▸ **What is required**:
For every line of the records below that holds "will", add one. Give only the final total.

Material provided below:

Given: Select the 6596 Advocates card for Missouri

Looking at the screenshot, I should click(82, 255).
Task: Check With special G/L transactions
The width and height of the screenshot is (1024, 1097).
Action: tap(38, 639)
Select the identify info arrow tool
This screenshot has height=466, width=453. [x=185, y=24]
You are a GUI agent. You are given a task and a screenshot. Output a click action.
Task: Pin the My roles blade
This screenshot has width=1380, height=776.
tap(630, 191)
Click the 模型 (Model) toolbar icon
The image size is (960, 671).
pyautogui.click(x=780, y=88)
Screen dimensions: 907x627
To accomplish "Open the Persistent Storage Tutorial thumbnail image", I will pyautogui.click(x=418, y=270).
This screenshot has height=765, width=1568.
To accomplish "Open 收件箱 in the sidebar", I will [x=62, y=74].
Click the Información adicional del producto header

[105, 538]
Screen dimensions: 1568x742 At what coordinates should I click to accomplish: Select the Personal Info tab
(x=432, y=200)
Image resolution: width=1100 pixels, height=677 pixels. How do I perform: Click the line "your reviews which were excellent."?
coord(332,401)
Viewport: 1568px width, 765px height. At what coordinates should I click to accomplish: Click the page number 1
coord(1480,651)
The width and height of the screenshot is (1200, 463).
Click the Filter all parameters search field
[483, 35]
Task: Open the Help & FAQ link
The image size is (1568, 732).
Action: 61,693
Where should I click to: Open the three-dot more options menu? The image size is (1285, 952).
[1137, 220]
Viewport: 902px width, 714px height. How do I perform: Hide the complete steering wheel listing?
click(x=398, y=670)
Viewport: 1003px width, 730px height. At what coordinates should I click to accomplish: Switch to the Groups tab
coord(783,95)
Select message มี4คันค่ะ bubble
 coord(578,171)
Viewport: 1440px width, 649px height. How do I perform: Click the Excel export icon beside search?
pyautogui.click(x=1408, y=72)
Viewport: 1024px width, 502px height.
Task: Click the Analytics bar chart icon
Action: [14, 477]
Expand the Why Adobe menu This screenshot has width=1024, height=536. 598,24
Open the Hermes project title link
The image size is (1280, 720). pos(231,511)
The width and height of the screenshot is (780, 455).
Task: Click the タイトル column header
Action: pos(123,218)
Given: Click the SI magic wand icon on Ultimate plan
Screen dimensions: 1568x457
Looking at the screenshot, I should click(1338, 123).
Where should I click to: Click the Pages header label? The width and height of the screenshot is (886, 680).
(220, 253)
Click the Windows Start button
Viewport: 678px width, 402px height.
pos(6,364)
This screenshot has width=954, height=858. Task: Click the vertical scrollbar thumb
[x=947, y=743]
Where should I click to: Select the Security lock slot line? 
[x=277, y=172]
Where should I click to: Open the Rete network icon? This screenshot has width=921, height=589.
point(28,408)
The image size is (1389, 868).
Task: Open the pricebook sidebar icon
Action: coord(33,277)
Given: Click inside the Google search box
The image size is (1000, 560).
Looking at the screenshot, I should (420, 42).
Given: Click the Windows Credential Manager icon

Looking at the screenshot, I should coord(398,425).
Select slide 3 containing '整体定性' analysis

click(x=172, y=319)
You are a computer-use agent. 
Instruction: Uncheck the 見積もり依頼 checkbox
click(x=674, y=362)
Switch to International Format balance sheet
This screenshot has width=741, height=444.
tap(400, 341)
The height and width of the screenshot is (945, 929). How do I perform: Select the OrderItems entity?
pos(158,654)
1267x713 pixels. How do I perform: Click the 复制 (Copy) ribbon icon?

End of Material provided.

▸ **Reply to the exercise**:
2